[Saved entries]
□ □ □ □
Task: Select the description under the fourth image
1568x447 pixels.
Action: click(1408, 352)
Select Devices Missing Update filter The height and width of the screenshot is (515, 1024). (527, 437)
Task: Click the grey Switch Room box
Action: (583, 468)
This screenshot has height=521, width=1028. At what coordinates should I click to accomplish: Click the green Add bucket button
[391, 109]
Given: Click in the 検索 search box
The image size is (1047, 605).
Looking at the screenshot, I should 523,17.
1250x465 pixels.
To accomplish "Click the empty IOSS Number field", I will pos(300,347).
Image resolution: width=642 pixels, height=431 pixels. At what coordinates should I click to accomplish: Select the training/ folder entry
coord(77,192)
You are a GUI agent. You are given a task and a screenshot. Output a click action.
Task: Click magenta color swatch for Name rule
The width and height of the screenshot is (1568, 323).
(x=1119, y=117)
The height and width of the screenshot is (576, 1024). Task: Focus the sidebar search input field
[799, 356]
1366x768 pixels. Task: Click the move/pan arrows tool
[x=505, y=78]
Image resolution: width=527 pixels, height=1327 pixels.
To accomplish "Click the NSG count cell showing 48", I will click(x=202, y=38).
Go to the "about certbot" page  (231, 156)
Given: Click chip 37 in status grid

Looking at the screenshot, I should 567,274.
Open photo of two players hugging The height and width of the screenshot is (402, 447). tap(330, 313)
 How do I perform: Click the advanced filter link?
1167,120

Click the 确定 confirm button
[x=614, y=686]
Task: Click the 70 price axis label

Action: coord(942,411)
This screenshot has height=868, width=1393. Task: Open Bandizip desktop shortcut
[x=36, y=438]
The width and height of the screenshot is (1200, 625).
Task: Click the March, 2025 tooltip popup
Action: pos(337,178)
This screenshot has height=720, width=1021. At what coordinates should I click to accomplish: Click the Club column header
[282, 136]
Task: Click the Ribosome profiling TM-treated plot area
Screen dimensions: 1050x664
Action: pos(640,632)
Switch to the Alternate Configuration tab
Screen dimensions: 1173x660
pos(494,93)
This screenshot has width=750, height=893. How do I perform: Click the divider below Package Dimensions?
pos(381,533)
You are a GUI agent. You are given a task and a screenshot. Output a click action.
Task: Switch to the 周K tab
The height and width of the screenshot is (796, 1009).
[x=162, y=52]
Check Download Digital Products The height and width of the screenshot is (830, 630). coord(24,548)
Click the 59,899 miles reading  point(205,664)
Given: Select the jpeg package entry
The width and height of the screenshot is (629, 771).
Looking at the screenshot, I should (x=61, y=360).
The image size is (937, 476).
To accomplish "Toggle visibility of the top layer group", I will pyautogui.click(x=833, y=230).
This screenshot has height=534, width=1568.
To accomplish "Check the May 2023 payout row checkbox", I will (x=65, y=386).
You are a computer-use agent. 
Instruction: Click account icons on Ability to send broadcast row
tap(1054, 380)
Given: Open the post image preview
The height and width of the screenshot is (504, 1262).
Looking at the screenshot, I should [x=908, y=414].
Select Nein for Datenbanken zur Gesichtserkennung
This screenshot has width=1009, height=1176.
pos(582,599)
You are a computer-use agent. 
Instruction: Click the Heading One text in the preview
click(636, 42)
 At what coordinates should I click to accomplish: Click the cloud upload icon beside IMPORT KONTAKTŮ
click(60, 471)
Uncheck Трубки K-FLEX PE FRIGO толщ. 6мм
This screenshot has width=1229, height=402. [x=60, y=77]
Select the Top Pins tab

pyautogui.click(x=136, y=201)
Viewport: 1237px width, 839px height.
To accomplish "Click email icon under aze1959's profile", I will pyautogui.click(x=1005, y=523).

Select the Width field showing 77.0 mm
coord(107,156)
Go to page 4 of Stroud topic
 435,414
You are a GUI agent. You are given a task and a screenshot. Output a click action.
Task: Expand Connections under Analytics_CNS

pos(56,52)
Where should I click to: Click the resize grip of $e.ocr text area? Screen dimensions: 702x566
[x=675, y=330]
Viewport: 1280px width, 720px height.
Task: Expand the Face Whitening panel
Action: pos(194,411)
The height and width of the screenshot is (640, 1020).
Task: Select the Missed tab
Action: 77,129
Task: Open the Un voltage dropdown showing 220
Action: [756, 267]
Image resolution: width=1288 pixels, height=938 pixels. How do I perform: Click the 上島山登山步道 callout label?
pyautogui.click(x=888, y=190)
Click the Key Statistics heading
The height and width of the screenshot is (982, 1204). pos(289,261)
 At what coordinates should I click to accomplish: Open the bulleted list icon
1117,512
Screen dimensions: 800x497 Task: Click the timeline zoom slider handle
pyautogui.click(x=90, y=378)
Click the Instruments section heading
□ □ □ □
* **EXERCISE DESCRIPTION**:
Every entry should be given again exactly as written.

* **YOUR RESPONSE**:
Task: Select the description under the fourth image
1568x447 pixels.
Action: click(1408, 352)
Select Devices Missing Update filter The height and width of the screenshot is (515, 1024). (527, 437)
Task: Click the grey Switch Room box
Action: (583, 468)
This screenshot has height=521, width=1028. At what coordinates should I click to accomplish: Click the green Add bucket button
[391, 109]
Given: Click in the 検索 search box
The image size is (1047, 605).
Looking at the screenshot, I should 523,17.
1250x465 pixels.
To accomplish "Click the empty IOSS Number field", I will pos(300,347).
Image resolution: width=642 pixels, height=431 pixels. At what coordinates should I click to accomplish: Select the training/ folder entry
coord(77,192)
You are a GUI agent. You are given a task and a screenshot. Output a click action.
Task: Click magenta color swatch for Name rule
The width and height of the screenshot is (1568, 323).
(x=1119, y=117)
The height and width of the screenshot is (576, 1024). Task: Focus the sidebar search input field
[799, 356]
1366x768 pixels. Task: Click the move/pan arrows tool
[x=505, y=78]
Image resolution: width=527 pixels, height=1327 pixels.
To accomplish "Click the NSG count cell showing 48", I will click(x=202, y=38).
Go to the "about certbot" page  (231, 156)
Given: Click chip 37 in status grid

Looking at the screenshot, I should 567,274.
Open photo of two players hugging The height and width of the screenshot is (402, 447). tap(330, 313)
 How do I perform: Click the advanced filter link?
1167,120

Click the 确定 confirm button
[x=614, y=686]
Task: Click the 70 price axis label

Action: coord(942,411)
This screenshot has height=868, width=1393. Task: Open Bandizip desktop shortcut
[x=36, y=438]
The width and height of the screenshot is (1200, 625).
Task: Click the March, 2025 tooltip popup
Action: pos(337,178)
This screenshot has height=720, width=1021. At what coordinates should I click to accomplish: Click the Club column header
[282, 136]
Task: Click the Ribosome profiling TM-treated plot area
Screen dimensions: 1050x664
Action: pos(640,632)
Switch to the Alternate Configuration tab
Screen dimensions: 1173x660
pos(494,93)
This screenshot has width=750, height=893. How do I perform: Click the divider below Package Dimensions?
pos(381,533)
You are a GUI agent. You are given a task and a screenshot. Output a click action.
Task: Switch to the 周K tab
The height and width of the screenshot is (796, 1009).
[x=162, y=52]
Check Download Digital Products The height and width of the screenshot is (830, 630). coord(24,548)
Click the 59,899 miles reading  point(205,664)
Given: Select the jpeg package entry
The width and height of the screenshot is (629, 771).
Looking at the screenshot, I should (x=61, y=360).
The image size is (937, 476).
To accomplish "Toggle visibility of the top layer group", I will pyautogui.click(x=833, y=230).
This screenshot has height=534, width=1568.
To accomplish "Check the May 2023 payout row checkbox", I will (x=65, y=386).
You are a computer-use agent. 
Instruction: Click account icons on Ability to send broadcast row
tap(1054, 380)
Given: Open the post image preview
The height and width of the screenshot is (504, 1262).
Looking at the screenshot, I should [x=908, y=414].
Select Nein for Datenbanken zur Gesichtserkennung
This screenshot has width=1009, height=1176.
pos(582,599)
You are a computer-use agent. 
Instruction: Click the Heading One text in the preview
click(636, 42)
 At what coordinates should I click to accomplish: Click the cloud upload icon beside IMPORT KONTAKTŮ
click(60, 471)
Uncheck Трубки K-FLEX PE FRIGO толщ. 6мм
This screenshot has width=1229, height=402. [x=60, y=77]
Select the Top Pins tab

pyautogui.click(x=136, y=201)
Viewport: 1237px width, 839px height.
To accomplish "Click email icon under aze1959's profile", I will pyautogui.click(x=1005, y=523).

Select the Width field showing 77.0 mm
coord(107,156)
Go to page 4 of Stroud topic
 435,414
You are a GUI agent. You are given a task and a screenshot. Output a click action.
Task: Expand Connections under Analytics_CNS

pos(56,52)
Where should I click to: Click the resize grip of $e.ocr text area? Screen dimensions: 702x566
[x=675, y=330]
Viewport: 1280px width, 720px height.
Task: Expand the Face Whitening panel
Action: pos(194,411)
The height and width of the screenshot is (640, 1020).
Task: Select the Missed tab
Action: 77,129
Task: Open the Un voltage dropdown showing 220
Action: [756, 267]
Image resolution: width=1288 pixels, height=938 pixels. How do I perform: Click the 上島山登山步道 callout label?
pyautogui.click(x=888, y=190)
Click the Key Statistics heading
The height and width of the screenshot is (982, 1204). pos(289,261)
 At what coordinates should I click to accomplish: Open the bulleted list icon
1117,512
Screen dimensions: 800x497 Task: Click the timeline zoom slider handle
pyautogui.click(x=90, y=378)
Click the Instruments section heading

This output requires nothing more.